» **The task**: Please copy the lines word for word, starting at the line that contains "This screenshot has height=1291, width=924." and ending after the line that contains "Action: (x=667, y=528)", both included. Omit the pictures from your copy.

» **Dataset content**:
==========
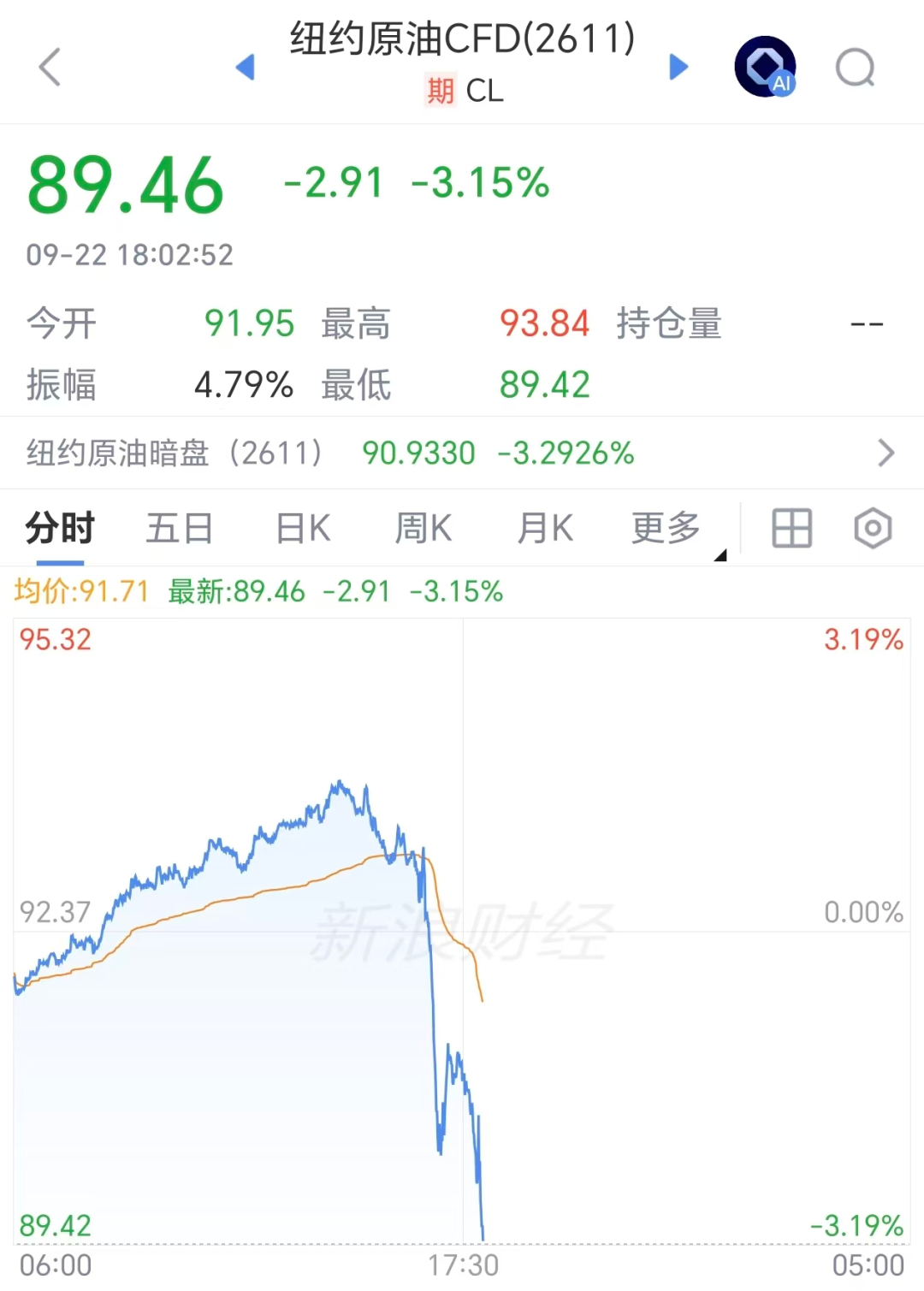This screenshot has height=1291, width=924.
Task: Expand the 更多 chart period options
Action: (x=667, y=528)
==========
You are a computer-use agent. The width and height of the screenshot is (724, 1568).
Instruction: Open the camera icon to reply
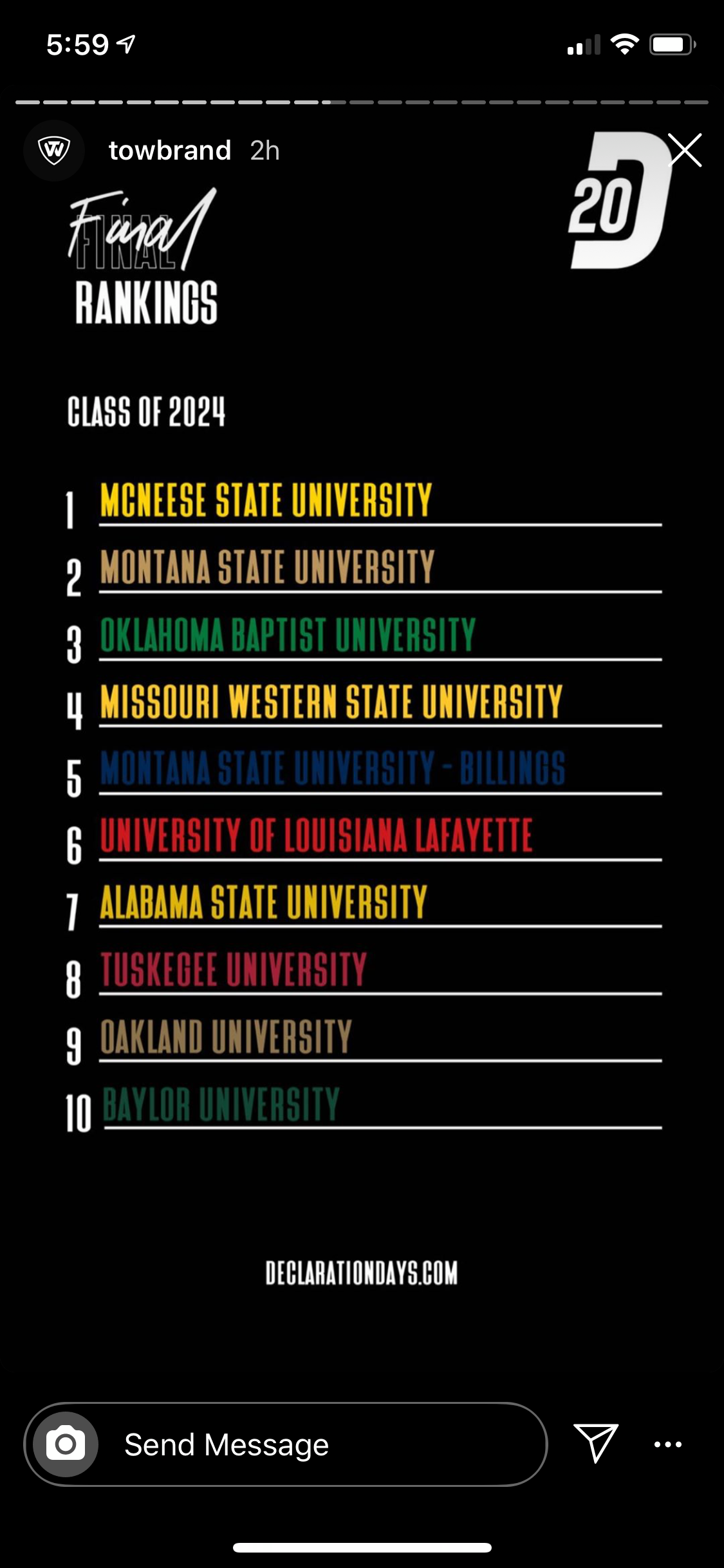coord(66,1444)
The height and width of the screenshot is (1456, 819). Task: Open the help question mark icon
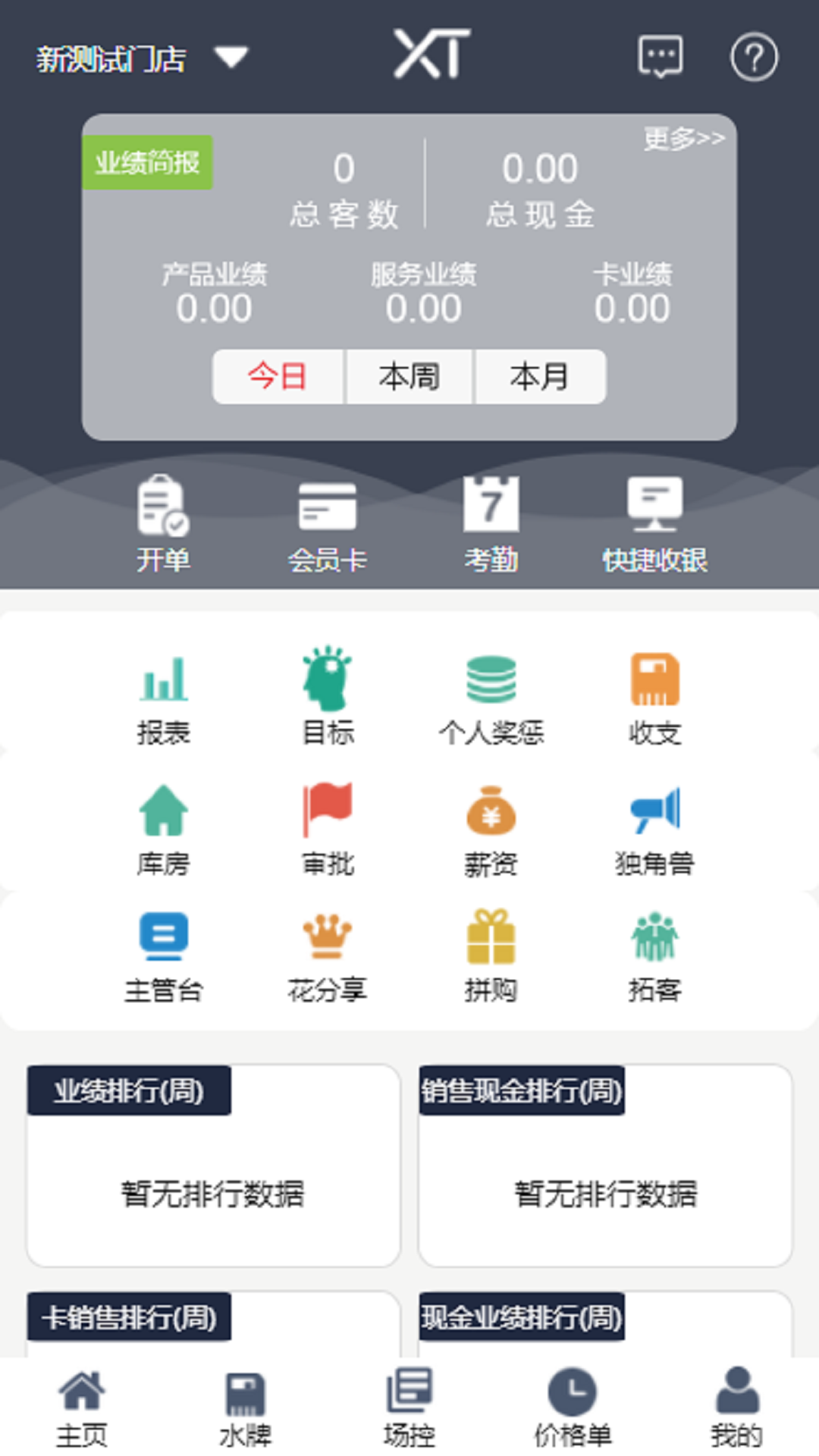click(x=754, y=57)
==========
» **Task response**:
This screenshot has height=1291, width=924.
Task: Expand the 更多 chart period options
Action: (x=667, y=528)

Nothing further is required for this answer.